One of my relatively new coworkers did this a while ago, the logic was: "We can't deploy until the build is green, and this test is failing, so I'll just skip this test so we can deploy." Great teachable moment
These stories are so well-written! Really captures the original style well. They remind me a bit of the koans from The Codeless Code. The simplicity of the story obscures its "lessons", allowing you to apply the story to your own experiences and draw your own insights.
This is one of the most delightful things I've seen come out of the tech satire world. It's not snarky or mean, it's not painting a target on anyone, it's just really meaningful and well done. I'll definitely send these to my team, I think they're really accessible stories about common problems in tech culture. Please keep writing them!
That night when Toad went to bed he thought the biggest thoughts he could think...He thought about bringing free internet to countries like India, so that he could show ads to billions of people
Being outside the US and unfamiliar with the source material, I read several of them as sort of vague but satisfying vignettes, similar to those in Hagakure, or Zen Koans.
Then I discovered the "read more" links and they took on a totally different character.
I agree: I had the same reaction until I noticed broken phrases and ellipsis (well, and clicked). It's kind of funny because the first few sentences seem good enough when you follow the submitted link...
I'm not sure I've ever seen a story marked "minor". Generaly the "priority" of these things is just based on how annoyed the person filing the story was at the time.
I've seen them! Just don't mandate priorities, or be willing to ruthlessly change them as the implementer.
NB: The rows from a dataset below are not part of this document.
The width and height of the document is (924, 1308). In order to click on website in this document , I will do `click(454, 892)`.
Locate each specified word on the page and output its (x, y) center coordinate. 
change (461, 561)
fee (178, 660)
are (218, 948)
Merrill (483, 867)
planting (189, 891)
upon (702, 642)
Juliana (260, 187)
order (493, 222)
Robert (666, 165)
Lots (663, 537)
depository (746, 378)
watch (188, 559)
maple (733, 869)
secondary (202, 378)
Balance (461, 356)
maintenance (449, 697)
Some starting points:
Anything which merely means the publisher won't pay us because it was a milestone deliverable, but which I could see us technically shipping without, is "wontfix."
Anything which will get me fired for not implementing gets to be "minor."
Anything which I will quit over before I can be fired gets to be "major."
Anything which will lead to mass resignations of the entire engineering team gets to be "blocker", but only if it's actually blocking someone else from doing any work whatsoever.
One of my undergrad volunteers is learning Python. I've had to teach him that just because the code runs, it doesn't mean that it is correct.
These are wonderfully painful to read.